Dataset rows:
★ ★ ★ ★

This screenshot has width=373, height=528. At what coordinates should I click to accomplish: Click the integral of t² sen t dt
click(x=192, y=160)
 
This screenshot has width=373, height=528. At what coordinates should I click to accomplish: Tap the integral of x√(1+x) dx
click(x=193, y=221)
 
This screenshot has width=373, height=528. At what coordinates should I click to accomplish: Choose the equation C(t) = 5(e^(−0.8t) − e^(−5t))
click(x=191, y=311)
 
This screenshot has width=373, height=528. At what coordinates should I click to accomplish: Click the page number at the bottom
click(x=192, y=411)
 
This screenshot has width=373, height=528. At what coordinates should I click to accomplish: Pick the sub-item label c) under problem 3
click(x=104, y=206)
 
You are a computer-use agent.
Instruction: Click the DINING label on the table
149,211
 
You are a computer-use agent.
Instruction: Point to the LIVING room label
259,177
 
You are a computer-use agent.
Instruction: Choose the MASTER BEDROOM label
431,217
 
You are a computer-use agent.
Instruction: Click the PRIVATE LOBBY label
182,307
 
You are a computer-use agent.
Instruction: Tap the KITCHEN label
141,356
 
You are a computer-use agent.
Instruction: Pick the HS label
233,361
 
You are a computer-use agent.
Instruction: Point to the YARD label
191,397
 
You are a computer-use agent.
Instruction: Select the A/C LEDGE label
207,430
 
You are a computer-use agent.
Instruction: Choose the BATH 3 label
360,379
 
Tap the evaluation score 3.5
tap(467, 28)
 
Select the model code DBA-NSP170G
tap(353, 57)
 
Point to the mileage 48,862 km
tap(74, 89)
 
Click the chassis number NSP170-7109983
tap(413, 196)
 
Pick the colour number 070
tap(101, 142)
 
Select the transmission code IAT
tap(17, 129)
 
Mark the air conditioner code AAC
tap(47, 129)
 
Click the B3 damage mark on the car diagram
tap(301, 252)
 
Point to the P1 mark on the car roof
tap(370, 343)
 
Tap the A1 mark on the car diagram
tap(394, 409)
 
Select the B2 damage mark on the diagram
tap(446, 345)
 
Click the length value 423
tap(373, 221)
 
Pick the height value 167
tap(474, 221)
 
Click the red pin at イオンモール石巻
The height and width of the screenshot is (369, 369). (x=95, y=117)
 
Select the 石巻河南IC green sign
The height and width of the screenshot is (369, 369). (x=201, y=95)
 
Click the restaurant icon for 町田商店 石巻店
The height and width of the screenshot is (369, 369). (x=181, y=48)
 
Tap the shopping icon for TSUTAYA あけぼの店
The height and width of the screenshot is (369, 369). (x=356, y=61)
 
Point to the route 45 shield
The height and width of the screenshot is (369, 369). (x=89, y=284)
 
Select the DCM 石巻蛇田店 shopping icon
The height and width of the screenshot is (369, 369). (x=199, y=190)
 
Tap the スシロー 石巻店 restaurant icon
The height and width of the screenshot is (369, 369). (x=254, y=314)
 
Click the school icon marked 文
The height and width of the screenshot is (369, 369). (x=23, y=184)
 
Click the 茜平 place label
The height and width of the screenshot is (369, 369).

★ ★ ★ ★

▶ [WORK REQUIRED] Pull out every line of the dataset rows above that contains the word "number", treating uppercase and lowercase as different.

▶ [THE OUTPUT]
This screenshot has width=373, height=528. At what coordinates should I click to accomplish: Click the page number at the bottom
Click the chassis number NSP170-7109983
Pick the colour number 070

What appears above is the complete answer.